**Problem:**
Leaving out all pictures, transcribe the lines below exactly, from the first through the line containing "You are a computer-use".

(Stored data entries)
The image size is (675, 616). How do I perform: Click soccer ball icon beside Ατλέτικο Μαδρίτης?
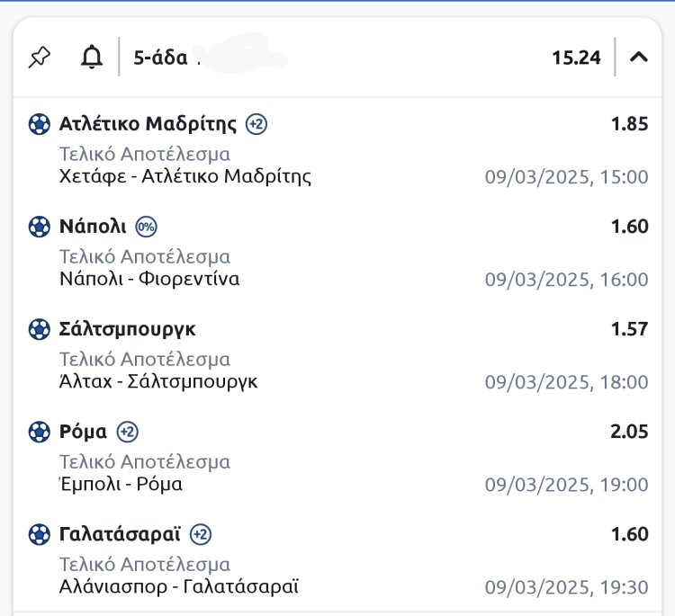(40, 124)
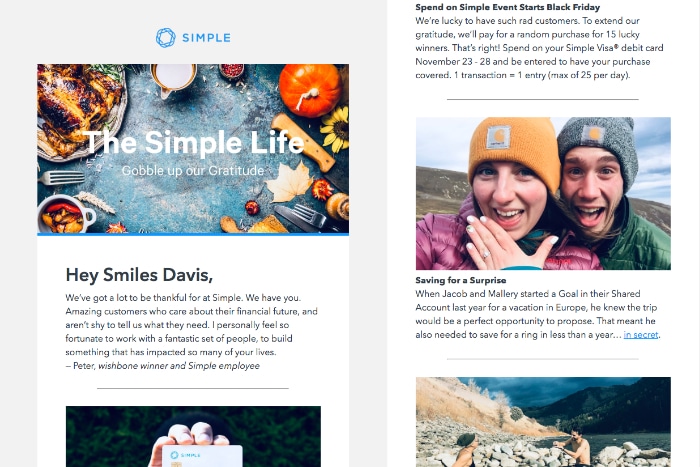Open the "in secret" link
This screenshot has width=700, height=467.
(x=642, y=335)
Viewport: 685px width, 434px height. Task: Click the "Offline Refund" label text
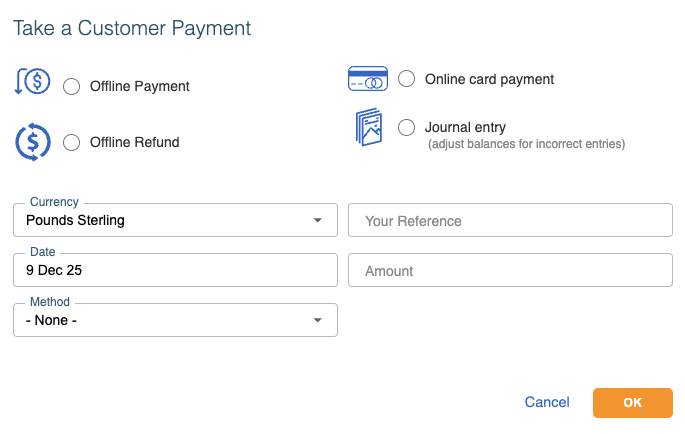(135, 142)
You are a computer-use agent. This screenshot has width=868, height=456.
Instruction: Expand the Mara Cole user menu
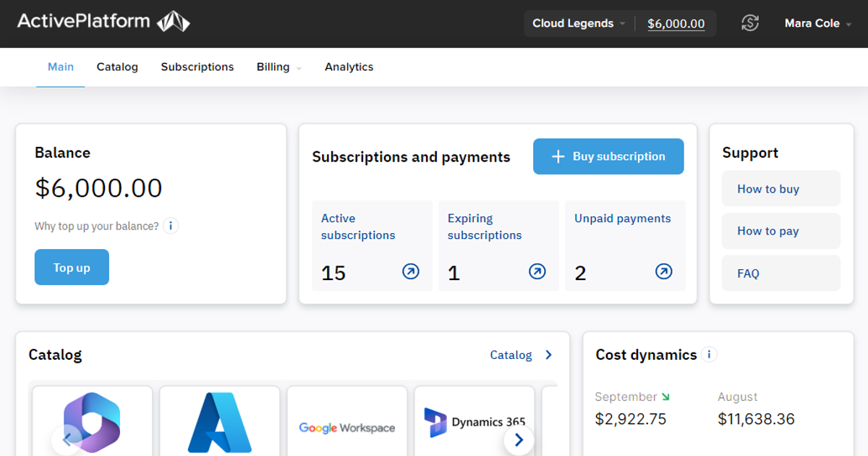(817, 22)
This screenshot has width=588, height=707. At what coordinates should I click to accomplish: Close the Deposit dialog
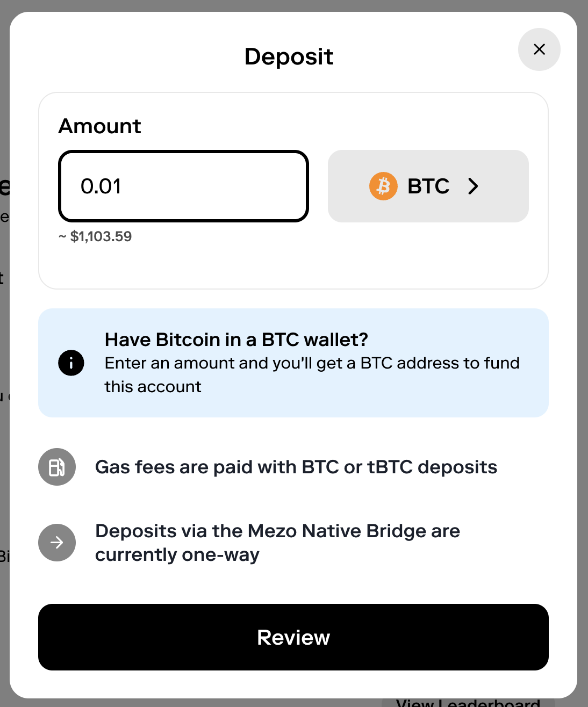click(539, 49)
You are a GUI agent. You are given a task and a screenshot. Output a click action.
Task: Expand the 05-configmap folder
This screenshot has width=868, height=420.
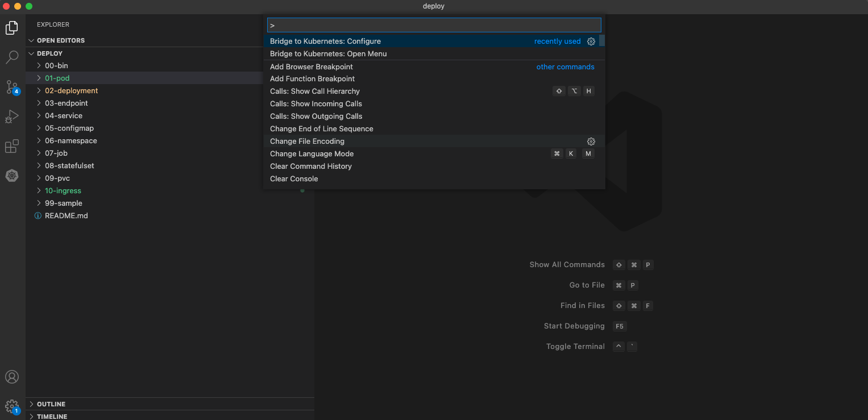tap(70, 128)
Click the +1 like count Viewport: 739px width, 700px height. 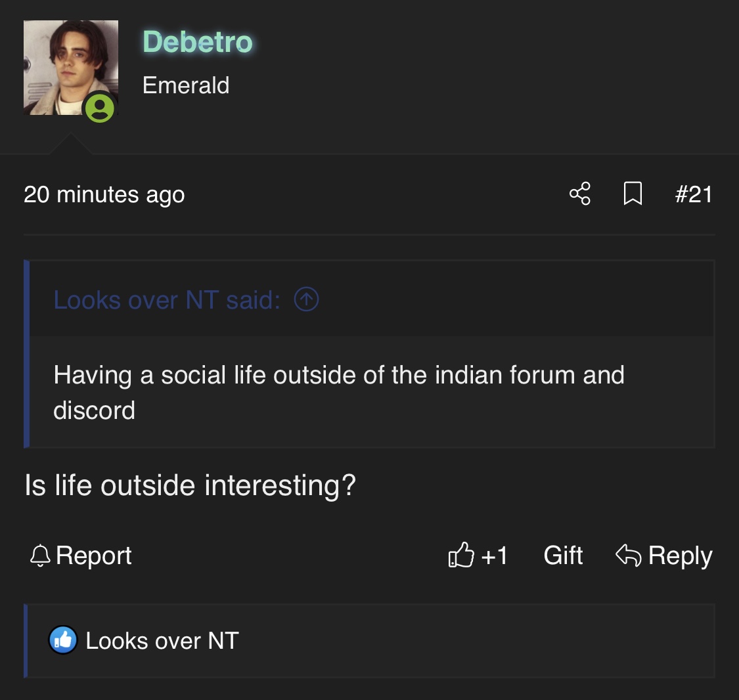pos(495,556)
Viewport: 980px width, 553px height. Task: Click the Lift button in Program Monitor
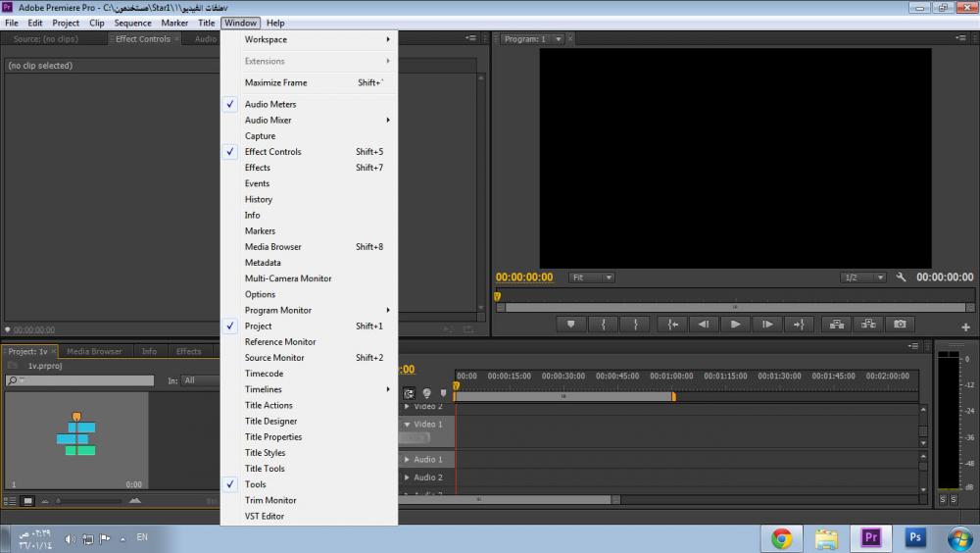click(x=835, y=325)
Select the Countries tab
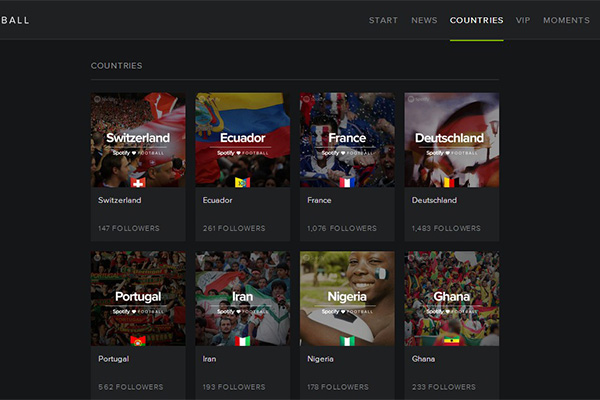The height and width of the screenshot is (400, 600). (x=476, y=20)
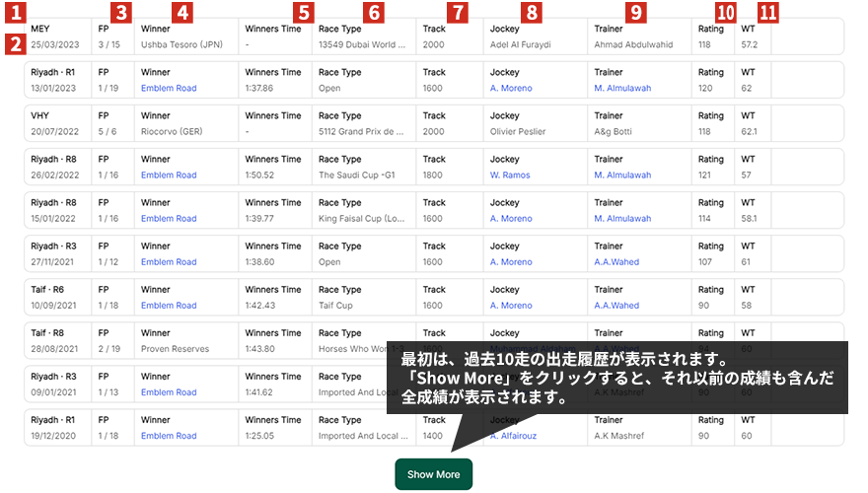Click red marker 10 above the Rating column
This screenshot has width=868, height=493.
[726, 12]
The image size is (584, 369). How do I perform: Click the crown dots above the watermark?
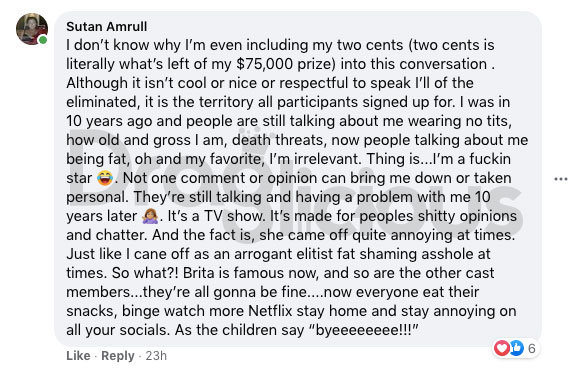coord(257,132)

**Task answer:**
The image size is (675, 616). How do I perform: Click soccer ball icon beside Ατλέτικο Μαδρίτης?
(40, 124)
Open the "in secret" link
This screenshot has width=700, height=467.
(x=642, y=335)
Viewport: 685px width, 434px height. Task: Click the "Offline Refund" label text
(135, 142)
You are a computer-use agent. This screenshot has width=868, height=456.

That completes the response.